Stop banning Lorem Ipsum: a rebuttal
User experience specialist Robert Hoekman Jr argues that Latin placeholder text aka Lorem Ipsum is a tool that still has value to the design process. It's up to you to know when and why to use it
John McGarvey feels strongly about copy. As a web copywriter, if it were up to him, we'd all stop using Lorem Ipsum as placeholder text during the design process. Period. And in such a role, it's hard to blame him; placeholder text can, I'm sure, be quite an interference on the path to great content. In McGarvey's op-ed, he rightly pointed out, among other things, that nonsense copy can make for shaky sign-offs on the part of clients, who can't possibly strut down a road of design excellence until the content is mixed with water to become concrete.
But is he right that Lorem Ipsum has no value to the design process? In a word, no.
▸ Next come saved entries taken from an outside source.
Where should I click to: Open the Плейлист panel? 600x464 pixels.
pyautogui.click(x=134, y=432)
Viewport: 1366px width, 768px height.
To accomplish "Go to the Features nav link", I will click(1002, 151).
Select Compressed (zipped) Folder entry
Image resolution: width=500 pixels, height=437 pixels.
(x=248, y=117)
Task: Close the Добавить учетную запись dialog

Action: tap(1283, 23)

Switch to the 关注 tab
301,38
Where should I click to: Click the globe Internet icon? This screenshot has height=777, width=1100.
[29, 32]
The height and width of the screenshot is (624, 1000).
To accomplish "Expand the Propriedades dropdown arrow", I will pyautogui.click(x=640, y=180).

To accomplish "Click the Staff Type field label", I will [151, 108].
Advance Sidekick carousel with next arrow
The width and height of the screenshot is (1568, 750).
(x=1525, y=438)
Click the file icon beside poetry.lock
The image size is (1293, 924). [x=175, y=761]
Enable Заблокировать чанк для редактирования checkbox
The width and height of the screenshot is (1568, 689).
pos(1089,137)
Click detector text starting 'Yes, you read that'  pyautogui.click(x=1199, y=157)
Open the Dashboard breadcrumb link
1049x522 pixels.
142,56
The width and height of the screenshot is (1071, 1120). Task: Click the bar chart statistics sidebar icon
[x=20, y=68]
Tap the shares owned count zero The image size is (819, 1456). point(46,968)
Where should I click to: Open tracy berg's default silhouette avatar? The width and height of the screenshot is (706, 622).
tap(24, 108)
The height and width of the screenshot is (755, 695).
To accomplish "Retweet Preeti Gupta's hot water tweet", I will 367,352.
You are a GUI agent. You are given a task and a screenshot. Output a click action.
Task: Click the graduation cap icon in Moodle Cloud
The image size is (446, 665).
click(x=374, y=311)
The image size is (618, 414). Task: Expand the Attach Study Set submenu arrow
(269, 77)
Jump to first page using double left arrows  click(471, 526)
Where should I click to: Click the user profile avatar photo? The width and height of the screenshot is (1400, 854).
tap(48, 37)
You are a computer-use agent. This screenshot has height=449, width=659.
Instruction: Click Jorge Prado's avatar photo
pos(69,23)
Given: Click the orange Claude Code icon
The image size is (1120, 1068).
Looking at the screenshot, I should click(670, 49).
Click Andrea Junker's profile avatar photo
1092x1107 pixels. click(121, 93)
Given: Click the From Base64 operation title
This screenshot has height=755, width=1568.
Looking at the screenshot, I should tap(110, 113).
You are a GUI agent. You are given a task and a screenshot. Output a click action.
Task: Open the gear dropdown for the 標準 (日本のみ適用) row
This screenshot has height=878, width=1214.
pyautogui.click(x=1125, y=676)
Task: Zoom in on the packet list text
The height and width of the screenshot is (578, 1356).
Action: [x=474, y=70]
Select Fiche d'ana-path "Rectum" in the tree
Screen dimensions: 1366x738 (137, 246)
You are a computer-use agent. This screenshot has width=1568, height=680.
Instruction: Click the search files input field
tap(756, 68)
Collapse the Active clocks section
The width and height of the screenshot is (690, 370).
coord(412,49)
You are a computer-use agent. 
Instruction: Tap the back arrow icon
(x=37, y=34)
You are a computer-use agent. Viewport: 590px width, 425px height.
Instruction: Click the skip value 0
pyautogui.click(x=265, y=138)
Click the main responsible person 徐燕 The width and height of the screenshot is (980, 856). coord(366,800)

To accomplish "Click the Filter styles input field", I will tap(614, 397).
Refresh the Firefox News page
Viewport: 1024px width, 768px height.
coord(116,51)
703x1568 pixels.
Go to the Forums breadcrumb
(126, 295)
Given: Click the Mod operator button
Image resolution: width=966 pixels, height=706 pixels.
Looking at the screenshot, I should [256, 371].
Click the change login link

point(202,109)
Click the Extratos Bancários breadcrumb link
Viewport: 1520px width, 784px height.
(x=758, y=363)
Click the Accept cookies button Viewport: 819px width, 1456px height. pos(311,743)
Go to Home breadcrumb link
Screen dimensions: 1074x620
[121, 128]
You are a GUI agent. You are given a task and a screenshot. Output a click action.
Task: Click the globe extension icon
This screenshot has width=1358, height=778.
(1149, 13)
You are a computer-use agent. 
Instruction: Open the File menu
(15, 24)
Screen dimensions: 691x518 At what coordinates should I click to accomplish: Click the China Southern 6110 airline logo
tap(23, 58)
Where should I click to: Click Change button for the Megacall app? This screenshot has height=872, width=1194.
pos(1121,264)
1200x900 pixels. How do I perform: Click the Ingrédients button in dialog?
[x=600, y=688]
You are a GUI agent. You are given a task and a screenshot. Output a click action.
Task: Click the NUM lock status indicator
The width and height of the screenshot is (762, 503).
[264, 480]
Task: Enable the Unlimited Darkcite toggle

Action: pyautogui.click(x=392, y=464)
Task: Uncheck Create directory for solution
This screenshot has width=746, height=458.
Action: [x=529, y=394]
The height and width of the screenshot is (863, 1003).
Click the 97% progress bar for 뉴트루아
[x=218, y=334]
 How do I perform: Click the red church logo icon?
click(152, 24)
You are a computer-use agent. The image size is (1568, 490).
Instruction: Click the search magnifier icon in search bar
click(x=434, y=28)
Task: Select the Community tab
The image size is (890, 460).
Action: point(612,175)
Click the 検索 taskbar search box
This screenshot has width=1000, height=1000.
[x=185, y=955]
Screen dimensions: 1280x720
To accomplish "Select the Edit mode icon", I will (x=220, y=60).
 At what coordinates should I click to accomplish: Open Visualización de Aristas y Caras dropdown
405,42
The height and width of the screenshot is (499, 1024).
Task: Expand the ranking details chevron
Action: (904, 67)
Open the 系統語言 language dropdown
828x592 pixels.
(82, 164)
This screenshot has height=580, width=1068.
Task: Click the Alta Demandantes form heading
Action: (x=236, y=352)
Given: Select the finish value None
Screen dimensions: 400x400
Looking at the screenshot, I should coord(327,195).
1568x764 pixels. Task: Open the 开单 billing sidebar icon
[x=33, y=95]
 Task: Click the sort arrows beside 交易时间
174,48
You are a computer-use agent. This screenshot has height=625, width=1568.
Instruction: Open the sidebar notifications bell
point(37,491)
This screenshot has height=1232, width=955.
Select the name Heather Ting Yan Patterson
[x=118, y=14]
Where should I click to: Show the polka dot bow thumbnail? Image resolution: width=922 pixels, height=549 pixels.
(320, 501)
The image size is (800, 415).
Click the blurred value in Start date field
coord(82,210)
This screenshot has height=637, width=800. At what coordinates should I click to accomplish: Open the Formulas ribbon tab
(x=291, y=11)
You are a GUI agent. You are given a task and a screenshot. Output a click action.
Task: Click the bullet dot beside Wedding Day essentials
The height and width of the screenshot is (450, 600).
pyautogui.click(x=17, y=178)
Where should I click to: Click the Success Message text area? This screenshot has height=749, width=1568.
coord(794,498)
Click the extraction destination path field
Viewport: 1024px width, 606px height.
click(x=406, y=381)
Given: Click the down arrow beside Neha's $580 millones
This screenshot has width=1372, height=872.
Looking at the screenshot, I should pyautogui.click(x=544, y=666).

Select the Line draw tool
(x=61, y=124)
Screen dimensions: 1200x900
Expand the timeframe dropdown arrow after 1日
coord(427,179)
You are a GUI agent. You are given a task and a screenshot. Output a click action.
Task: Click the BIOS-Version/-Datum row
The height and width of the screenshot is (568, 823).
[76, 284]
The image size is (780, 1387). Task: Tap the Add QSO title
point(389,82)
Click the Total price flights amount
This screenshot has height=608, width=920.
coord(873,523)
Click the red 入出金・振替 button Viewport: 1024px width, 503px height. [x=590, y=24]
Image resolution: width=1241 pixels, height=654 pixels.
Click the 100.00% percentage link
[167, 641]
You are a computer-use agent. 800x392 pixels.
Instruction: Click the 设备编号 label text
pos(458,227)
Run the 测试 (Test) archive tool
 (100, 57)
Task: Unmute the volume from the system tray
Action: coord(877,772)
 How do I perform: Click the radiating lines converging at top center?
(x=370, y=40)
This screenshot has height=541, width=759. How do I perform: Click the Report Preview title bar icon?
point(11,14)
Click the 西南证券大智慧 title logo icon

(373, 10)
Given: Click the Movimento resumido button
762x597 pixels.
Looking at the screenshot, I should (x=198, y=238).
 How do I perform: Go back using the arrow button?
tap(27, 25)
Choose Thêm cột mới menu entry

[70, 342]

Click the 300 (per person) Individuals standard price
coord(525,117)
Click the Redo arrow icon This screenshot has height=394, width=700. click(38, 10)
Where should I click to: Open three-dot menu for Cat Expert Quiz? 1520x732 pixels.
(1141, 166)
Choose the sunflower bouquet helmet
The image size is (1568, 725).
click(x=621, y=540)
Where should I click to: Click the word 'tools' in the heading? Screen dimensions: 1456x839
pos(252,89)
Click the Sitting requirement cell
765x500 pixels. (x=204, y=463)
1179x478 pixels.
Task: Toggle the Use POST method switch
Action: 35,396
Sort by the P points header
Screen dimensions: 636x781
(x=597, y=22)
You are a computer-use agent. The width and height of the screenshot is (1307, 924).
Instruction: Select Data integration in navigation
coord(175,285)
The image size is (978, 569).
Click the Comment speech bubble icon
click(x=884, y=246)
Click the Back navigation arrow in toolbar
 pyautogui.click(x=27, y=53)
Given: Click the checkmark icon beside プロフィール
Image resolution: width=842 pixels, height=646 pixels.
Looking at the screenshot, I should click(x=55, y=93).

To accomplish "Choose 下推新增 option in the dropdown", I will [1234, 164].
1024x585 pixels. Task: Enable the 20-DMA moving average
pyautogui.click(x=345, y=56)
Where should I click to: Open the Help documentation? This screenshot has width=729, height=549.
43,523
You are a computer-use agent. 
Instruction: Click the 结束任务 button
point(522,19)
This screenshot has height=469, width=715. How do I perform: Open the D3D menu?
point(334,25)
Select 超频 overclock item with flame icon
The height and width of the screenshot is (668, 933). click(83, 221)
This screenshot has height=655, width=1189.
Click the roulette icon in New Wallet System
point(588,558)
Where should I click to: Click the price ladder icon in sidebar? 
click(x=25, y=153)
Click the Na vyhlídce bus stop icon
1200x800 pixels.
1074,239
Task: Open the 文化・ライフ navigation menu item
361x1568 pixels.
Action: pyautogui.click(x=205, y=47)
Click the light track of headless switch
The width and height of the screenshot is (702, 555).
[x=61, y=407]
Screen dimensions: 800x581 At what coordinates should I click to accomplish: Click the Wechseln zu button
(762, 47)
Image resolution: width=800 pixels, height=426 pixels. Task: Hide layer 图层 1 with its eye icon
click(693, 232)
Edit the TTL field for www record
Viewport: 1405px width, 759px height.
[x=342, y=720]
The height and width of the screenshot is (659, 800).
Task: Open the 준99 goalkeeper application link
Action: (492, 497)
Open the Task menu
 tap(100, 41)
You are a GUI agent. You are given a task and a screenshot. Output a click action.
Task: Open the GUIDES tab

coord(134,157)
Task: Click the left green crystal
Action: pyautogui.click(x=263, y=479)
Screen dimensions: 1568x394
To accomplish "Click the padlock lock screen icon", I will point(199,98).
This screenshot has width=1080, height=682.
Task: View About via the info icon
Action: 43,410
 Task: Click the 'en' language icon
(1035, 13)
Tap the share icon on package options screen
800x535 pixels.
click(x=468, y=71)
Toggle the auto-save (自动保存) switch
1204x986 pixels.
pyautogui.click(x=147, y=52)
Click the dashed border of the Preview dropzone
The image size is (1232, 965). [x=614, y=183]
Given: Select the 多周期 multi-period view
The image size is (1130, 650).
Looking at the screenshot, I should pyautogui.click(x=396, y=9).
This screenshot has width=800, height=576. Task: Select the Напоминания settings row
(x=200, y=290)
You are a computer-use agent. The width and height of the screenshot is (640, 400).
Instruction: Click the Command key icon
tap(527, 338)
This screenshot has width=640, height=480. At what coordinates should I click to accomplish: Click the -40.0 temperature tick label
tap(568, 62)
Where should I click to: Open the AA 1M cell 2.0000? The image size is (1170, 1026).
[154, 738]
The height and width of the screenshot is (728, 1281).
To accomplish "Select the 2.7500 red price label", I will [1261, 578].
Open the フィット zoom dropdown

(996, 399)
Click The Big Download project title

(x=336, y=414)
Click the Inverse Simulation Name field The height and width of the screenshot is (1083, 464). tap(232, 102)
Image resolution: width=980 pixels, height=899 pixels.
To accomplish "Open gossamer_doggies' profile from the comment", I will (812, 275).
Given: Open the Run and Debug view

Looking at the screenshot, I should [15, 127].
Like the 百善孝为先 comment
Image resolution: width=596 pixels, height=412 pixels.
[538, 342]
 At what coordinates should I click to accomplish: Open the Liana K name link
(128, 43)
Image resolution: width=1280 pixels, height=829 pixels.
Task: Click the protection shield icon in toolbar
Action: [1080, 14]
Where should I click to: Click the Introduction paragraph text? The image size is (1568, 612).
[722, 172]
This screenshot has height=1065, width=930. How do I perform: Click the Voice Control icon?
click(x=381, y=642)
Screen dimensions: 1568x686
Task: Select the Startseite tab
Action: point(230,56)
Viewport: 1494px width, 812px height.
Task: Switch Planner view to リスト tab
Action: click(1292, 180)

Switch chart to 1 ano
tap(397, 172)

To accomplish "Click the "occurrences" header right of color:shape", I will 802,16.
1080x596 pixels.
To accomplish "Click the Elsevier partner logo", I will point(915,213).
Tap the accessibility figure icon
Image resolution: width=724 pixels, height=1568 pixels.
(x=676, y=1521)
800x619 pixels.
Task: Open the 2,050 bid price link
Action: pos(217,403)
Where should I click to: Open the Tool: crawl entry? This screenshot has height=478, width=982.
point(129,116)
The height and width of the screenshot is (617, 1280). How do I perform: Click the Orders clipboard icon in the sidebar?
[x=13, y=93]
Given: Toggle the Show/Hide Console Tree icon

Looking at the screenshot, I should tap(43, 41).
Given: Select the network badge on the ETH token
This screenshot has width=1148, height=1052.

And in light of the flood of comments McGarvey's post received, I felt a rebuttal was in order.
That's not quite what they said
First, it's important to dissect the for-or-against statements web design experts have made on the subject so that we can safely move on to discussing Lorem Ipsum's usefulness.
Oliver Lindberg pointed out in his comment on McGarvey's article that 37signals, the company behind the wildly popular project management tool Basecamp, denounces the use of Lorem Ipsum. But members of 37signals have also said they start all their designs with sketches. Interface sketches almost invariably show areas of text in the form of wavy, hand-drawn lines. The difference between Lorem Ipsum and wavy, hand-drawn lines, rest assured, is semantic. Their intent is the same. The only difference is the quality of the artifacts in which they are used.
What 37signals actually said was to use real copy when you build interfaces. And yes, of course, a functioning page should display real copy. But not even 37signals thinks this rule applies to sketches and low-res wireframes.
Even the likes of web standards leader Jeffrey Zeldman has come out against Lorem Ipsum. Zeldman's quote (cited in Luke W's post about Lorem Ipsum), however, was not an outright dismissal of it, but rather a guideline that we must know our content by the time we get to the final stages of a design.
In site design, it's the end that matters, not the journey.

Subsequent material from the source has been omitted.